Dream art is any form of art that is directly based on a material from one's dreams, or a material that resembles dreams, but not directly based on them.

History
The first known reference to dream art was in the 12th century, when Charles Cooper Brown found a new way to look at art. However, dreams as art, without a "real" frame story, appear to be a later development—though there is no way to know whether many premodern works were dream-based.

In European literature, the Romantic movement emphasized the value of emotion and irrational inspiration. "Visions", whether from dreams or intoxication, served as raw material and were taken to represent the artist's highest creative potential.

In the late 19th and early 20th centuries, Symbolism and Expressionism introduced dream imagery into visual art. Expressionism was also a literary movement, and included the later work of the playwright August Strindberg, who coined the term "dream play" for a style of narrative that did not distinguish between fantasy and reality.

At the same time, discussion of dreams reached a new level of public awareness in the Western world due to the work of Sigmund Freud, who introduced the notion of the subconscious mind as a field of scientific inquiry. Freud greatly influenced the 20th-century Surrealists, who combined the visionary impulses of Romantics and Expressionists with a focus on the unconscious as a creative tool, and an assumption that apparently irrational content could contain significant meaning, perhaps more so than rational content.

The invention of film and animation brought new possibilities for vivid depiction of nonrealistic events, but films consisting entirely of dream imagery have remained an avant-garde rarity. Comic books and comic strips have explored dreams somewhat more often, starting with Winsor McCay's popular newspaper strips; the trend toward confessional works in alternative comics of the 1980s saw a proliferation of artists drawing their own dreams.

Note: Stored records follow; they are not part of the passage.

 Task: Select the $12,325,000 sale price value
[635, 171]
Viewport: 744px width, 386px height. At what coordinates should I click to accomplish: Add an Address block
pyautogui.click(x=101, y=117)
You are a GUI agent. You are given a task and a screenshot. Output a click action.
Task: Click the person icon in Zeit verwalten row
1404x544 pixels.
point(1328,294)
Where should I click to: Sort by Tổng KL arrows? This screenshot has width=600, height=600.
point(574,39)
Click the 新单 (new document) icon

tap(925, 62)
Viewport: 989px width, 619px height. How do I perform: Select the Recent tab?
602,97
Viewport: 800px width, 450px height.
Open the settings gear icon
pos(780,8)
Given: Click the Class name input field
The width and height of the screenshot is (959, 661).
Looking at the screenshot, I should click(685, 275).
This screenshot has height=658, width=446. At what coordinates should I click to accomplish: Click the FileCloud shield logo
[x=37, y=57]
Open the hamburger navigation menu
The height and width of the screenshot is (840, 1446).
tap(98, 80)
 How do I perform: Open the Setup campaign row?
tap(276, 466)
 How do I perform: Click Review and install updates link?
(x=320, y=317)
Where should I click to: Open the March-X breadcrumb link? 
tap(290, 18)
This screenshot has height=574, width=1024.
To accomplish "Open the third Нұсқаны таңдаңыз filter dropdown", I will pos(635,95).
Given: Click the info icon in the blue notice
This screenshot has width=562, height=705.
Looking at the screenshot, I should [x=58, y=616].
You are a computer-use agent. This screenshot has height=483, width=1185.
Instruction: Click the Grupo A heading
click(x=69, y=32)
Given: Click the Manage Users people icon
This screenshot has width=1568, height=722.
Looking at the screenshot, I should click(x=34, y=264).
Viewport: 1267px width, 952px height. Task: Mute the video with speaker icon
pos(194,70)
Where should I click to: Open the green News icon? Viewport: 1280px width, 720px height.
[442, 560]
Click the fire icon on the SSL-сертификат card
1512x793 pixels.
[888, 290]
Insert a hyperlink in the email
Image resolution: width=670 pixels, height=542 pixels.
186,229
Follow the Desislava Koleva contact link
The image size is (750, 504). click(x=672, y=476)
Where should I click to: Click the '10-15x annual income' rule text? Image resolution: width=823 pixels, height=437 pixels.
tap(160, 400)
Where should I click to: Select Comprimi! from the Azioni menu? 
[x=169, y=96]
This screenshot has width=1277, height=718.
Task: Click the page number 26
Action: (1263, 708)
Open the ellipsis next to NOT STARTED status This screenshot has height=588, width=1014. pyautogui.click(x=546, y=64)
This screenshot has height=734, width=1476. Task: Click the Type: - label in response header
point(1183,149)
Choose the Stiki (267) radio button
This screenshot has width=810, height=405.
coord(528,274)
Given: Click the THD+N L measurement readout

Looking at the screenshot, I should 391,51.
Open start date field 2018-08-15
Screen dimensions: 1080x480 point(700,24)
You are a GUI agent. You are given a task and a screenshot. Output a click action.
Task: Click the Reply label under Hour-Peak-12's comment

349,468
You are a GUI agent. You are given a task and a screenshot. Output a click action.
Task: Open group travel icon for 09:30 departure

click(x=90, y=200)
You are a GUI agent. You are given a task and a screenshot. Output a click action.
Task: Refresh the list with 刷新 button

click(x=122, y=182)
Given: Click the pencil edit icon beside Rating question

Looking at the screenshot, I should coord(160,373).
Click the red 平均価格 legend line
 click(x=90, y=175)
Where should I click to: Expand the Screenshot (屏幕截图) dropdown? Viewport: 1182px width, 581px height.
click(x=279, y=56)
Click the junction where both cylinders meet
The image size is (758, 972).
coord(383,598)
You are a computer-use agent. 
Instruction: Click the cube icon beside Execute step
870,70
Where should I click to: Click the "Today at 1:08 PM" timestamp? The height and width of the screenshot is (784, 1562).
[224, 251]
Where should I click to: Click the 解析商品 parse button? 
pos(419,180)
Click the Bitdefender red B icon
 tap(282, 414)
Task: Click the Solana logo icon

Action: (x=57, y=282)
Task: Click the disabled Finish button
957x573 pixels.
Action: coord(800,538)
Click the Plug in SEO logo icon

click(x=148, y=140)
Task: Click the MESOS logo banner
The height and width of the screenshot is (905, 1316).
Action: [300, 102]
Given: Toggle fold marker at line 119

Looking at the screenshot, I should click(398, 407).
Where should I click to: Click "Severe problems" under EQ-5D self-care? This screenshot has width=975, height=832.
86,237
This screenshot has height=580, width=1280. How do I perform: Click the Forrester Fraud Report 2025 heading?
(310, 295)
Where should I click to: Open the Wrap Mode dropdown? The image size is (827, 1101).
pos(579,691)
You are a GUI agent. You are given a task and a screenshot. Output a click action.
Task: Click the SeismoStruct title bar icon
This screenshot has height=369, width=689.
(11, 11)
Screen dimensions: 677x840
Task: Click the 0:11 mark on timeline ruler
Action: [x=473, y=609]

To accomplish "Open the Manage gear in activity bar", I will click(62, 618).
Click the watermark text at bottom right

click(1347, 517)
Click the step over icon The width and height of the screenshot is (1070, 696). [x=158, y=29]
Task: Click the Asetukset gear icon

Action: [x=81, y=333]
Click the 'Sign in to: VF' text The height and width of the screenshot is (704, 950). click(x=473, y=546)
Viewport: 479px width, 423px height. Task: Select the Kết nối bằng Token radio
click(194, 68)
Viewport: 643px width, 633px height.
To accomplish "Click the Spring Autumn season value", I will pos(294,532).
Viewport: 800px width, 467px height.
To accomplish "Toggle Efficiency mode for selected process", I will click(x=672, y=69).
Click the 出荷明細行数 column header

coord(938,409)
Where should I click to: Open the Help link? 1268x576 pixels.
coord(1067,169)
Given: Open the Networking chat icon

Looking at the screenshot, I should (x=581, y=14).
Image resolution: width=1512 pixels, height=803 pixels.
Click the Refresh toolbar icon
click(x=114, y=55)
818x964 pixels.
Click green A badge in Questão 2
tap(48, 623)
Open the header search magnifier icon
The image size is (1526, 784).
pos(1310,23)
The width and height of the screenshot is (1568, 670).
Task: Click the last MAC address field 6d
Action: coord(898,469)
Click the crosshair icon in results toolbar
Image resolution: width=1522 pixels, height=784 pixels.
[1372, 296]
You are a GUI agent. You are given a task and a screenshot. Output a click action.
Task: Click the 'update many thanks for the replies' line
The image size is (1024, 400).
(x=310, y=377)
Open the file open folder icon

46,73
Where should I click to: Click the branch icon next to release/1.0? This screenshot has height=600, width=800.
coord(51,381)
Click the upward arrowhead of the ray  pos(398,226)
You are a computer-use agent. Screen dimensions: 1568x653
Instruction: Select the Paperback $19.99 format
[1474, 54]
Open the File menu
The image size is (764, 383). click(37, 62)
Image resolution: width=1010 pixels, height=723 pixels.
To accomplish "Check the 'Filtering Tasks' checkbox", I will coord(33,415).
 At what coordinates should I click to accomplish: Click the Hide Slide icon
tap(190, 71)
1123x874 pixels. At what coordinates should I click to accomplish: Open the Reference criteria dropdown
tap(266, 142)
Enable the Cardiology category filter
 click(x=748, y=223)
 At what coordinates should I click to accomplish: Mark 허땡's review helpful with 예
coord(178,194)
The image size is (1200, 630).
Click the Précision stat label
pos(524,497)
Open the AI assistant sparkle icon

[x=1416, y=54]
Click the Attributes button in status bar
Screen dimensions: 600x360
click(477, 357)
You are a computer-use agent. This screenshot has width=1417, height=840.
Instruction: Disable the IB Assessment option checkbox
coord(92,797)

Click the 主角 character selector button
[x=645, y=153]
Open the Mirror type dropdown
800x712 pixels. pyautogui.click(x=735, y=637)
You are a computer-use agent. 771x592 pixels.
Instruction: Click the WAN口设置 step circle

In the collection, The Committee of Sleep, Harvard psychologist Deirdre Barrett identifies modern dream-inspired art such as paintings including Jasper Johns's Flag, much of the work of Jim Dine and Salvador Dalí, novels ranging from "Sophie's Choice" to works by Anne Rice and Stephen King and films including Robert Altman's Three Women, John Sayles Brother from Another Planet and Ingmar Bergman's Wild Strawberries. That book also describes how Paul McCartney's Yesterday was heard by him in a dream and Most of Billy Joel's and Ladysmith Black Mambazo's music has originated in dreams.

Dream material continues to be used by a wide range of contemporary artists for various purposes. This practice is considered by some to be of psychological value for the artist—independent of the artistic value of the results—as part of the discipline of "dream work".

The international Association for the Study of Dreams holds an annual juried show of visual dream art.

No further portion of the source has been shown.